Poste frontière du mur de Berlin à la Porte de Brandenburg.

(RDB)

Dimanche 13 août 1961 à l'aube, la construction du mur de Berlin commence. Il va séparer l’est et l’ouest de la ville pendant 28 ans. Cinquante ans plus tard, le Suisse Burghard Feller souvient de cet événement et de sa vie à Berlin-Ouest.

De nationalité suisse, Burghard Feller, aîné de huit enfants, est né en 1943 à Berlin. Son père, trayeur de profession, s’y était installé pour y travailler. La famille a vécu de nombreuses années dans le quartier de Neukölln qui, après la construction du mur, s’est retrouvé juste à la frontière avec Berlin-Est. De 1958 à 1961, Burghard Feller a fait un apprentissage de mécanicien de locomotives dans les chemins de fer allemands.

«Ce fameux dimanche 13 août, j’étais en vacances en Suisse et j’avais rendez-vous avec un de mes frères à Bâle. La première chose que nous avons entendu à la radio dans le bistrot où nous nous étions rencontrés était: «Berlin a été verrouillée. La République démocratique d’Allemagne (RDA) a fermé étroitement les frontières».

Retour à Berlin à cause du mur

«Ç’était évidemment quelque chose de totalement inimaginable. Peu après, nous avons tenu un conseil de famille. Entretemps, trois de mes frères et sœurs s’étaient installés en Suisse et, quant à moi, j’envisageais d’y chercher du travail.

Mais mes frères et sœurs ont décidé que je devais retourner à Berlin pour m’occuper de nos parents. J’ai attendu encore quelques jours et je suis rentré.

Coincé à l’Ouest

«A mon retour, j’ai bien sûr voulu voir le mur.
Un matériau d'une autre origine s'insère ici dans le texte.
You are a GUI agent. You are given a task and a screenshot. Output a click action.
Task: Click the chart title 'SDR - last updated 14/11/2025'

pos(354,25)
Je suis allé à la Bouchéstrasse, qui se trouve à la frontière entre les quartiers de Neukölln et de Treptow. Là, tout-à-coup, les trottoirs se trouvaient à Berlin-Est et les maisons à Berlin-Ouest. Cela me paraissait totalement incompréhensible et absurde.

«A l’époque, je connaissais mieux Berlin-Est, mon école professionnelle se trouvait à Obersschöneweide, dans la partie orientale de la ville. J’avais deux camarades à Mahlsdorf et Treptow. Je ne les ai plus jamais revus.

«Au début, tout le monde pensait que cela ne pouvait pas durer. Mais bientôt il est devenu évident que le mur allait rester et que les choses allaient même empirer. Cela dit, notre vie quotidienne n’a en fait pas beaucoup changé. Nous ne pouvions simplement plus sortir de Berlin-Ouest.

«Avant la construction du mur, j’allais dans un club d’aviron à Schmöckwitz, au sud-est de la ville. Là, par exemple, je ne pouvais plus aller. Je suis allé sur le Wannsee. On était coincé à l’Ouest.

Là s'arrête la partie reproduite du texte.